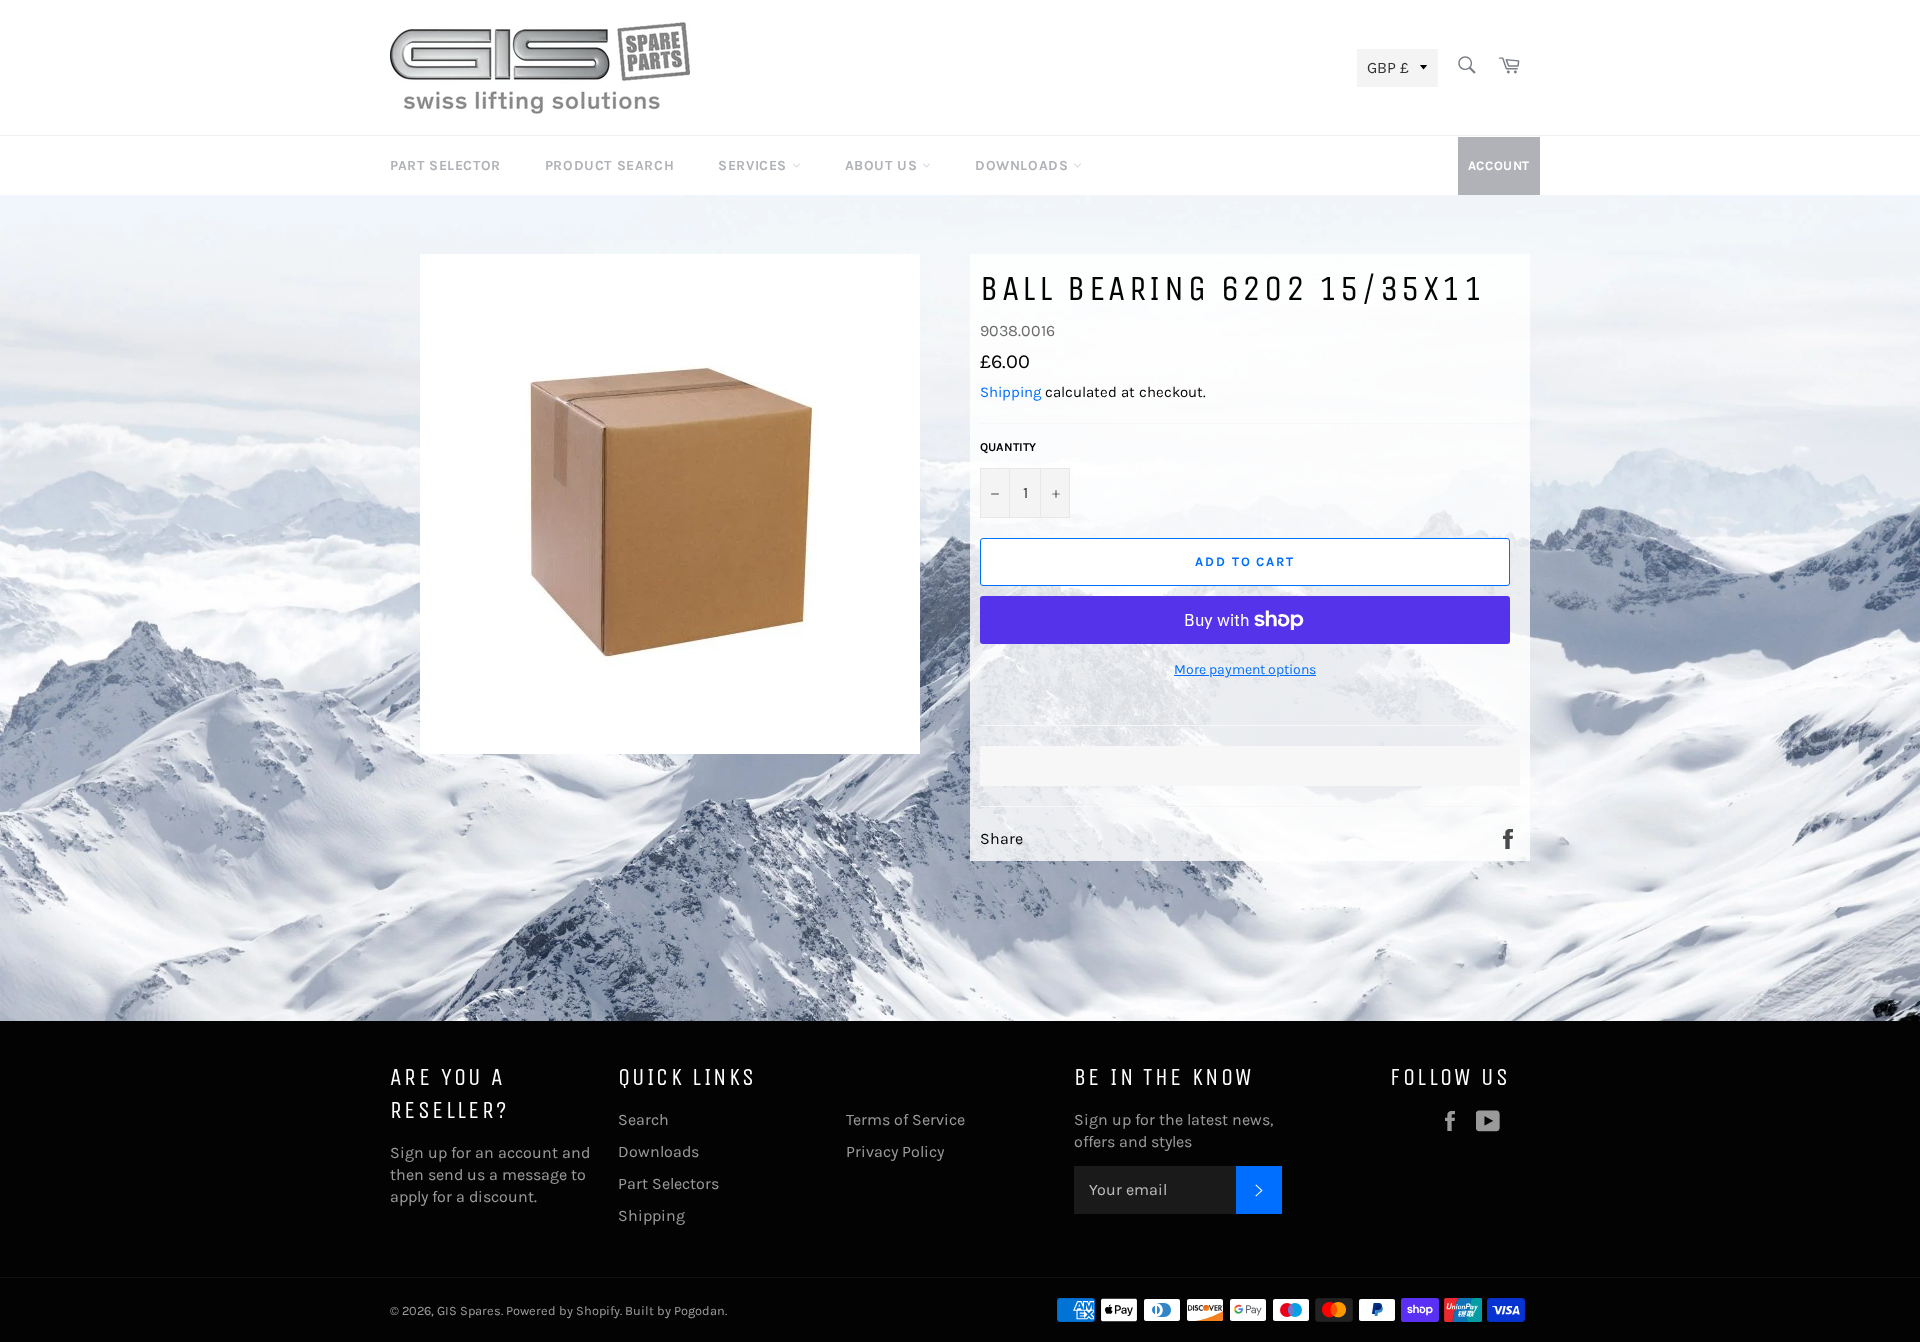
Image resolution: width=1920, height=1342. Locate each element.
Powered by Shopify (563, 1310)
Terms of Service (905, 1119)
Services (754, 165)
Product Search (609, 165)
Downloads (1024, 165)
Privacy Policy (895, 1151)
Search (643, 1119)
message (534, 1174)
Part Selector (445, 165)
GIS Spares (469, 1310)
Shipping (1010, 392)
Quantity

● WHAT YOU NEED TO DO: Each line above has to be returned exactly. Drop the pictures.

● SOLUTION BELOW:
Image resolution: width=1920, height=1342. Locate each element.
Powered by Shopify (563, 1310)
Terms of Service (905, 1119)
Services (754, 165)
Product Search (609, 165)
Downloads (1024, 165)
Privacy Policy (895, 1151)
Search (643, 1119)
message (534, 1174)
Part Selector (445, 165)
GIS Spares (469, 1310)
Shipping (1010, 392)
Quantity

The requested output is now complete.